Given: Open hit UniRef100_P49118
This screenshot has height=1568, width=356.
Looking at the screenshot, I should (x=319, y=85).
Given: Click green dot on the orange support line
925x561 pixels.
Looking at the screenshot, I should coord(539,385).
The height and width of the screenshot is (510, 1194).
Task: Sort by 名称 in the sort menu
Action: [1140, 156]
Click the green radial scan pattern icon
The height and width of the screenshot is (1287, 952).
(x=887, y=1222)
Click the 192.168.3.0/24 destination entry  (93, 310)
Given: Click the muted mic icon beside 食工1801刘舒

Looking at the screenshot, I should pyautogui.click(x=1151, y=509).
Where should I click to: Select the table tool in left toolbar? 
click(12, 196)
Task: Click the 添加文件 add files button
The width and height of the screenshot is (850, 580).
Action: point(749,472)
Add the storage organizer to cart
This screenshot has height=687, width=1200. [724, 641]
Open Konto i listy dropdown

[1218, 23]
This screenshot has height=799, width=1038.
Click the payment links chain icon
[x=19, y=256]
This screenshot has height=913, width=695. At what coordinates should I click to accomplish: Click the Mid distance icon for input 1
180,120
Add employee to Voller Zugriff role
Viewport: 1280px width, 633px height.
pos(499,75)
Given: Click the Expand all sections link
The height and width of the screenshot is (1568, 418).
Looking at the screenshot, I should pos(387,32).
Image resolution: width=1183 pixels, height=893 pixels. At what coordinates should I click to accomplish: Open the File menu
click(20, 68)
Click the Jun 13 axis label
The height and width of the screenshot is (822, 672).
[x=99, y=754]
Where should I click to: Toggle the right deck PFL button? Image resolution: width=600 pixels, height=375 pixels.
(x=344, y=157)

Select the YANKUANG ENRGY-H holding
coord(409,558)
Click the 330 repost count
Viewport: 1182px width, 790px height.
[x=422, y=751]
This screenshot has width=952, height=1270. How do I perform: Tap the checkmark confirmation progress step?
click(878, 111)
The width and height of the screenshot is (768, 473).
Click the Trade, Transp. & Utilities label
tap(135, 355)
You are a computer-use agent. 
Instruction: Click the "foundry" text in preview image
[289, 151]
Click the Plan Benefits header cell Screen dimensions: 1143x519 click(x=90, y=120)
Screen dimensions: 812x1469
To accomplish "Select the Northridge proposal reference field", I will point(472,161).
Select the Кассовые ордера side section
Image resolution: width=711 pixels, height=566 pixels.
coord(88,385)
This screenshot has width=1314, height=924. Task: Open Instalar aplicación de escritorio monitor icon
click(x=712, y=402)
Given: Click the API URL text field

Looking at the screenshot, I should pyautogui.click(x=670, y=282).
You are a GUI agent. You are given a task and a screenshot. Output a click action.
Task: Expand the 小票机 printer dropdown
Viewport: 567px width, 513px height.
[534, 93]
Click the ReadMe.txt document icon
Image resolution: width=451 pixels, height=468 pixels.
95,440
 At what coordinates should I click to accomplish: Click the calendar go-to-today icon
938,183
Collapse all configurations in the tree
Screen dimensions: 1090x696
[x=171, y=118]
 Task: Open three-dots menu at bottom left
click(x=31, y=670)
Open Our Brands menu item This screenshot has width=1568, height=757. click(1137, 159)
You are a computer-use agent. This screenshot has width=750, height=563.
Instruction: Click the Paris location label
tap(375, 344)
_____
**Work to complete:**
Search the material above for "agent". Pull out each line where it shows up.

**Output:**
You are a computer-use agent. 
You are a GUI agent. You are given a task and a screenshot. Output a click action.
You are a computer-use agent. This screenshot has width=750, height=563.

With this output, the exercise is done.